Your task
Starting at the line that holds "Where should I", reproduce each line exactly up to and including the last line of the records below. Pictures stay out.

[Saved data entries]
------------------------------------------------------------

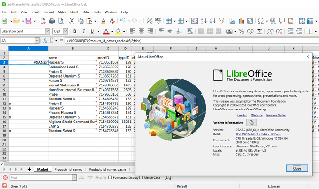Click the Save document icon
319x189 pixels.
coord(28,21)
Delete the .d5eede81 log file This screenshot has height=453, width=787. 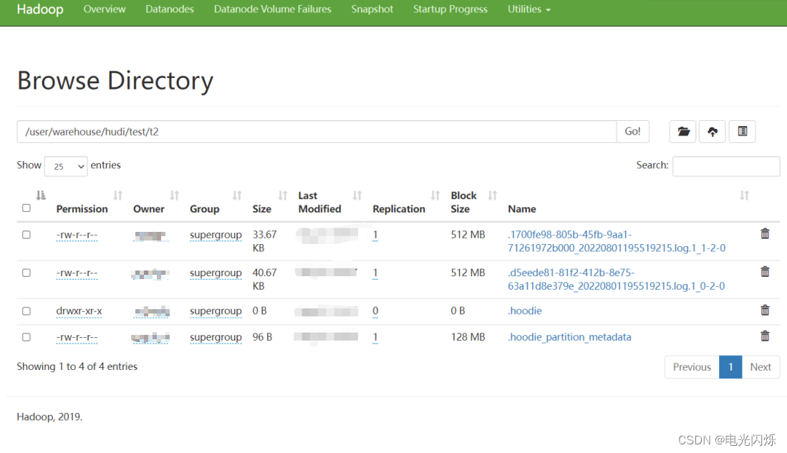pyautogui.click(x=765, y=272)
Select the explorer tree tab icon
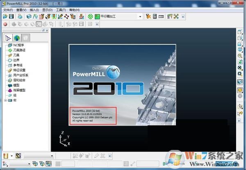The image size is (246, 170). [x=8, y=38]
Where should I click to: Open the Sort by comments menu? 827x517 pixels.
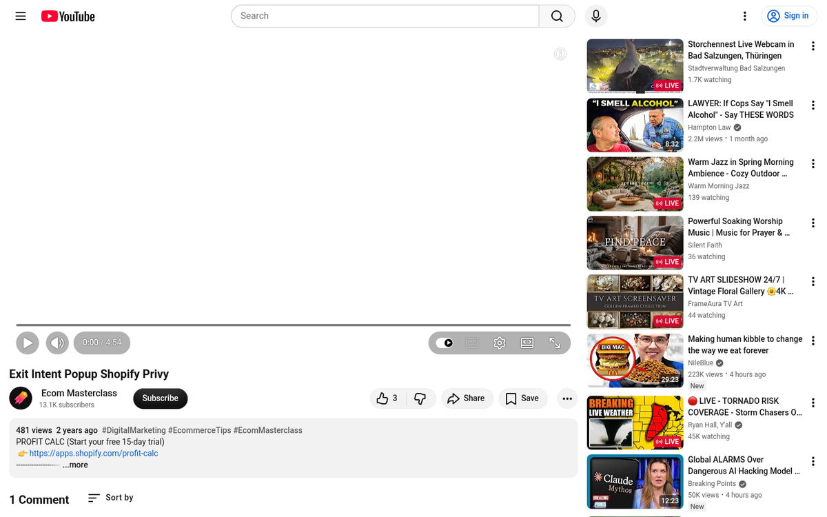[110, 498]
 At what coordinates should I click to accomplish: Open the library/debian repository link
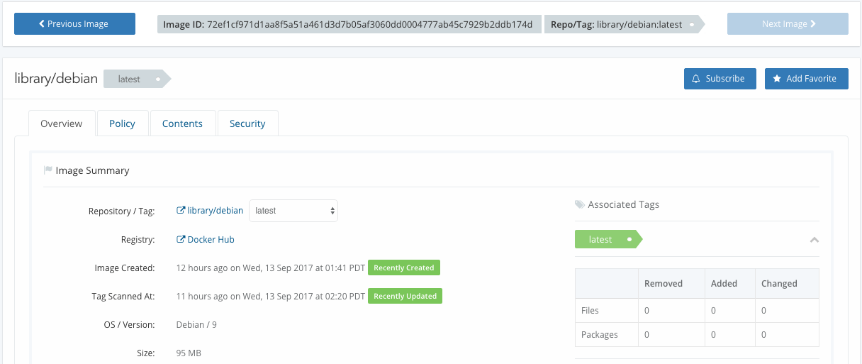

------------------------------------------------------------

Final answer
Where should I click to: Open the Sort by comments menu? 827x517 pixels.
[110, 498]
 At what coordinates should I click to accomplish: Open the library/debian repository link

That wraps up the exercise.